À l’époque où l’Empereur de l’Épée était encore appelé l’« Épée du Vent ».
Alors que le Seigneur du Clan Tang s’était absenté pour affronter une Véritable Porte des Démons apparue près du Sichuan, le Dragon Noir, accompagné de son armée, lança une attaque surprise contre le Clan Tang.
Le Dragon Noir était un artiste martial ayant dépassé le royaume du sommet, et son armée, l’Armée du Dragon Noir, se composait de plusieurs centaines de combattants de premier ordre.
Ils avaient prévu de dévorer le Clan Tang et de conquérir tout le Sichuan durant l’absence de leur Seigneur. Et il ne faisait aucun doute qu’ils avaient amplement le temps avant que ce dernier n’apprenne l’invasion et revienne.
Si la chance ne leur avait pas souri, le Clan Tang aurait pu cesser d’exister ce jour-là.
Mais, comme le destin l’avait voulu, le Dragon Noir n’avait pas pris en compte la présence de l’Épée du Vent dans le clan à ce moment-là.

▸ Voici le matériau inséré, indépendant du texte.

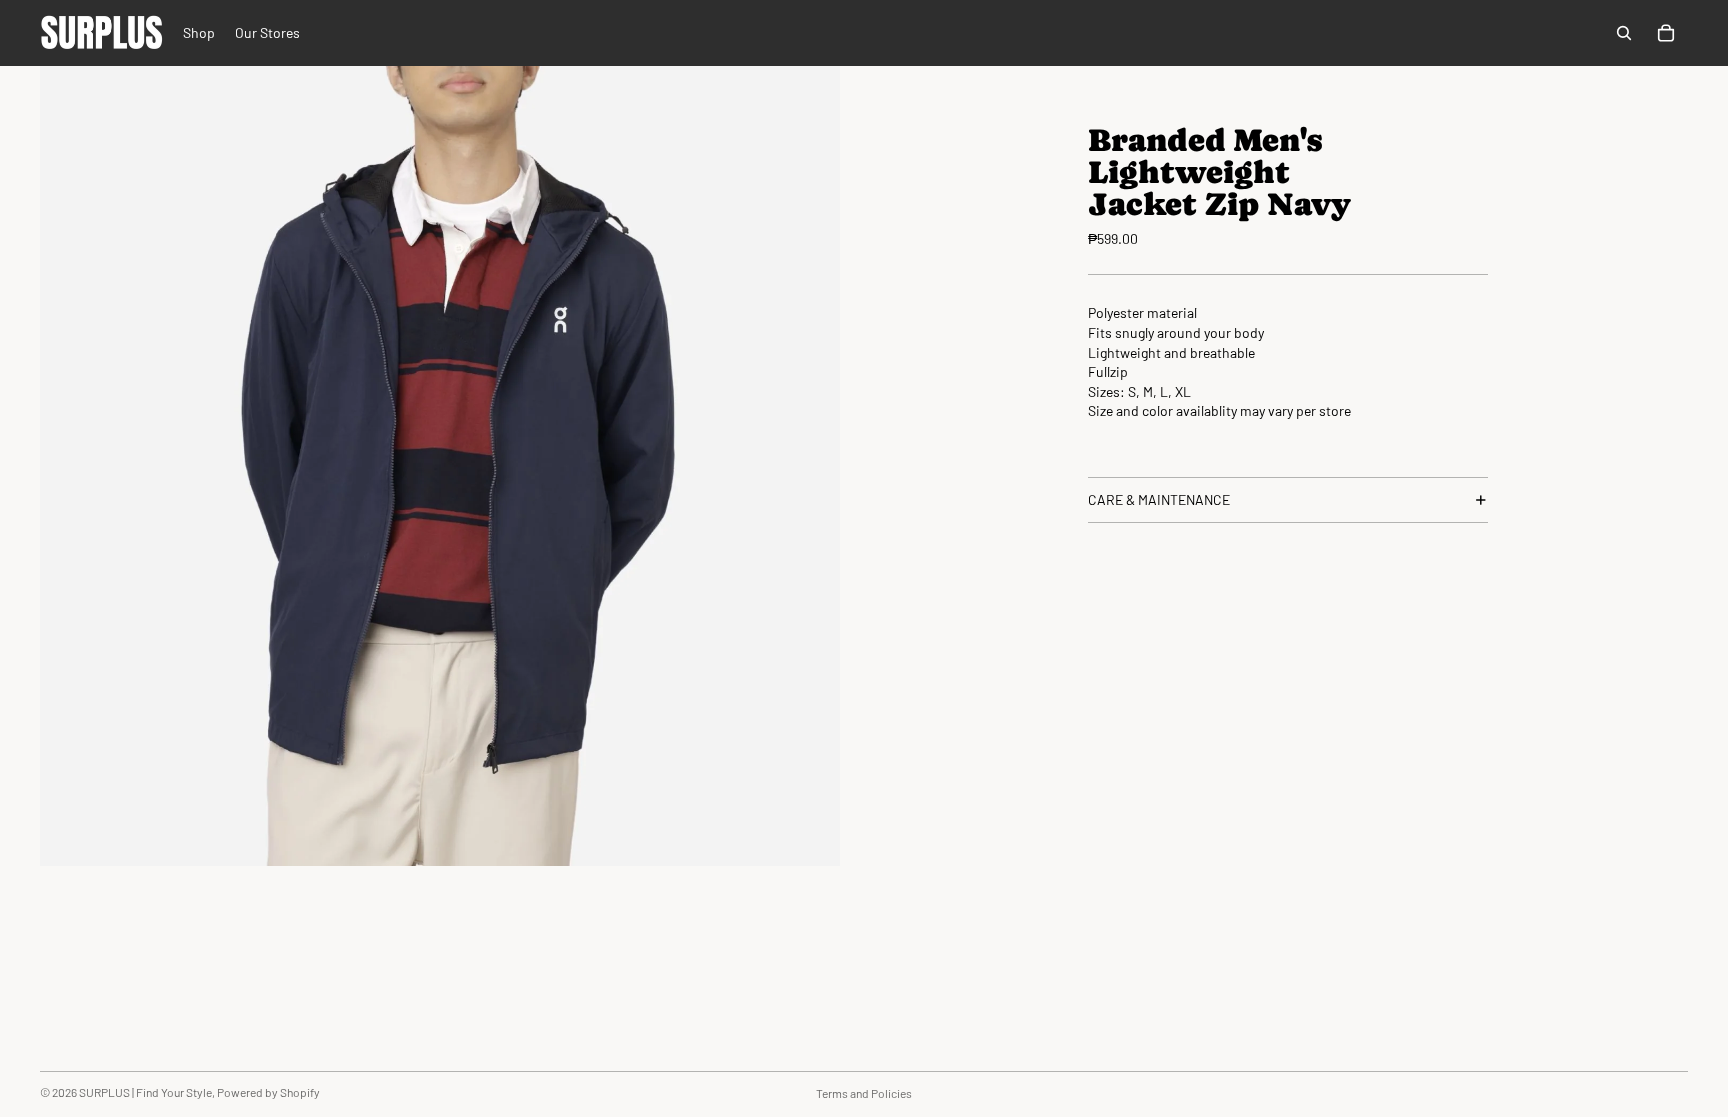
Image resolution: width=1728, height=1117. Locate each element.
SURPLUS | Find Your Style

Ce qui s’ensuivit fut une scène que peu croiraient s’ils ne l’avaient pas vue de leurs propres yeux.
Les centaines de soldats composant l’Armée du Dragon Noir, ainsi que le Dragon Noir lui-même, furent tous massacrés par l’Épée du Vent.
Les gens, observant de loin l’Épée du Vent affronter à lui seul toute une armée, disaient que bien que sa lame dansante fût aussi belle que le croissant de lune, elle ne laissait derrière elle que mort et carnage.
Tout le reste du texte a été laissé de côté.